— Туф, оказывается, замечательный материал! По туфу по одному можно кафедру открыть. Он с течением времени меняется, цвет меняет, консистенцию меняет, может от разных там агентов — воды, воздуха — превращаться в труху, глину, и если на этом месте мы нарвались на глину, значит, там туф был, — здорово, а? Иван Борисович говорит: произошла катастрофа, дислокация. Может, не надо было нам глубже копать? Может, и выдержало бы плотину?

«Иван Борисович в чем хотите уверит, — а вот почему он об этой катастрофе чуточку раньше, до отправки проекта, не обмолвился?» Впрочем, начальник участка не сказал этой фразы, он только подумал. Катастрофа так катастрофа! Пусть пропадает рабочий день в поисках катастрофы, и пусть они все станут Шерлоками Холмсами и докторами Ватсонами, ежели нет прямых директив. О, дикая, дичайшая, варварская манера строить.

— Послушайте, куда же в конце концов?!

Но геолог, взбежав на последнюю маленькую вершинку, высочайшую в этой местности, победно остановился.

Он был на потухшем вулкане Оган–даге, праотце здешних мест.
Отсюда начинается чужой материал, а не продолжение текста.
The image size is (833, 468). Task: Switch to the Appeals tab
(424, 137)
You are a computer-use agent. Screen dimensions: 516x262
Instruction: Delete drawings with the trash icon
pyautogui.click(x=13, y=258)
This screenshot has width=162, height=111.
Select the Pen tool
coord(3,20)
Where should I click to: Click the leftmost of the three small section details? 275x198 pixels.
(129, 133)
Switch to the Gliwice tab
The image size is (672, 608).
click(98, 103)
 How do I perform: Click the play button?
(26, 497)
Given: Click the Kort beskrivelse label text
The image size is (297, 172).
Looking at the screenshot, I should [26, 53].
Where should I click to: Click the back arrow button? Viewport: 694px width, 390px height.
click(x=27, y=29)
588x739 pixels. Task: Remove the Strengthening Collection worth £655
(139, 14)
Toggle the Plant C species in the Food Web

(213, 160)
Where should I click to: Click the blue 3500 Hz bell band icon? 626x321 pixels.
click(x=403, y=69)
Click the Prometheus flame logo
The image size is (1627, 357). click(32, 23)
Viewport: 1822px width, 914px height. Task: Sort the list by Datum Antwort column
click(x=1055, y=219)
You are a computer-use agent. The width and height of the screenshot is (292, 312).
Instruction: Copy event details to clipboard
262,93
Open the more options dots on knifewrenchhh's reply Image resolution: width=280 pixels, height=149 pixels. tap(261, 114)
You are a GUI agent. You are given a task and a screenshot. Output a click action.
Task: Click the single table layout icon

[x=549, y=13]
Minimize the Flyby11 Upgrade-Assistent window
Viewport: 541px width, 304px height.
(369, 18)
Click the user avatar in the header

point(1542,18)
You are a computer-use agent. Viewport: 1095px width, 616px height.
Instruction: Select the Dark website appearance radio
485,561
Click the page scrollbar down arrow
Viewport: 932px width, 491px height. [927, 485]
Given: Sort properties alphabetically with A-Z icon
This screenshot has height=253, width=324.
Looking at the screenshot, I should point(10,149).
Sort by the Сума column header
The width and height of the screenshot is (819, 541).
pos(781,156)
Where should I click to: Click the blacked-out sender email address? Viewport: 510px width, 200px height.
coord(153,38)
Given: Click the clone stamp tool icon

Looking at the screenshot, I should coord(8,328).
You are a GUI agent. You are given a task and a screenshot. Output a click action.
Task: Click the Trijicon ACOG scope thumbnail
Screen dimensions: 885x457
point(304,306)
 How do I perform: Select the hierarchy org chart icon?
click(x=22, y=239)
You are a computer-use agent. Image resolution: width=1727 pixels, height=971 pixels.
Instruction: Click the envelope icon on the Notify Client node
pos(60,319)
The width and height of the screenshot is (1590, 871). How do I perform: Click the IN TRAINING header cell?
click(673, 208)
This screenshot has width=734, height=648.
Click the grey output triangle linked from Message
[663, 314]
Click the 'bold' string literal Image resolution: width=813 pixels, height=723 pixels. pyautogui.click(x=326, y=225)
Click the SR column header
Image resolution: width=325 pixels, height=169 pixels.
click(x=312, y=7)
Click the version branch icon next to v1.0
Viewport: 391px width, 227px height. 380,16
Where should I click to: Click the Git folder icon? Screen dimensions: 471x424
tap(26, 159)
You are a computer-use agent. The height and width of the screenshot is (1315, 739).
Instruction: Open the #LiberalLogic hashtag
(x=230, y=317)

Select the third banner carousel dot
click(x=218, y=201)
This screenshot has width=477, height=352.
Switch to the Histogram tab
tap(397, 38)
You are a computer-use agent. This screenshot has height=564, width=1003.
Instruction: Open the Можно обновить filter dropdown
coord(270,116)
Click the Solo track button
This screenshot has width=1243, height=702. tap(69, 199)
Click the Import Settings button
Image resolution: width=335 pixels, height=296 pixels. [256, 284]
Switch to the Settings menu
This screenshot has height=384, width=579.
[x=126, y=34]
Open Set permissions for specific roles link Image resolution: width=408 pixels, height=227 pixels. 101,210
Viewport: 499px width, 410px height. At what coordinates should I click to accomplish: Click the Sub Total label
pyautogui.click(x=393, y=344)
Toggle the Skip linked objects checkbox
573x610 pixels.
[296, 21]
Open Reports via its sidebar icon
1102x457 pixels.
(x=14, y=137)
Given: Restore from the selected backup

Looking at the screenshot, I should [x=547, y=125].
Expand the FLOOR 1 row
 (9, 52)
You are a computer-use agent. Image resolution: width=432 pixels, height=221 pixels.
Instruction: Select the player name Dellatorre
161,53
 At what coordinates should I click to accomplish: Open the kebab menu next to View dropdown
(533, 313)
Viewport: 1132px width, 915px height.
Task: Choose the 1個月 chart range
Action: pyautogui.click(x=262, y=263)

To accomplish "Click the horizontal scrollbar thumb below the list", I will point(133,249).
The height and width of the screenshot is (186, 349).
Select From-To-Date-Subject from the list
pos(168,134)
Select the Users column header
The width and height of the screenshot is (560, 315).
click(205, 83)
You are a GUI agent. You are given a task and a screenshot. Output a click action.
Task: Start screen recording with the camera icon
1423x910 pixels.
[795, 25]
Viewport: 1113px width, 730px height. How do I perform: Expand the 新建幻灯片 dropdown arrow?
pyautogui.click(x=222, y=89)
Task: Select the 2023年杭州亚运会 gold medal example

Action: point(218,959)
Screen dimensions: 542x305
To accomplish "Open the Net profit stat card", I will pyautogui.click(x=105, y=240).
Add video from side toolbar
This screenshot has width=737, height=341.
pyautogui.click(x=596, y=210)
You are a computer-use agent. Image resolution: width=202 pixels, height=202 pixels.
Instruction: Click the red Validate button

Отсюда, если глядеть вниз, видать было все лорийское плато, прямое и странное в своей обрезанности, как куча сдвинутых вместе бильярдных столов. Невдалеке курилась сизым дымком неспокойная гора Ляльвар, стягивая к себе облака, словно магнит железные опилки. Горстью розовых шариков, в пяти–шести точках, насыпаны были тесные черепицы лорийских деревушек, разделенных черным провалом ущелий. Под деревнями шла жизнь речных русел, шла жизнь квадратиков по берегам рек, фруктовых садов с выбеленными стволами и белым сырцом оград.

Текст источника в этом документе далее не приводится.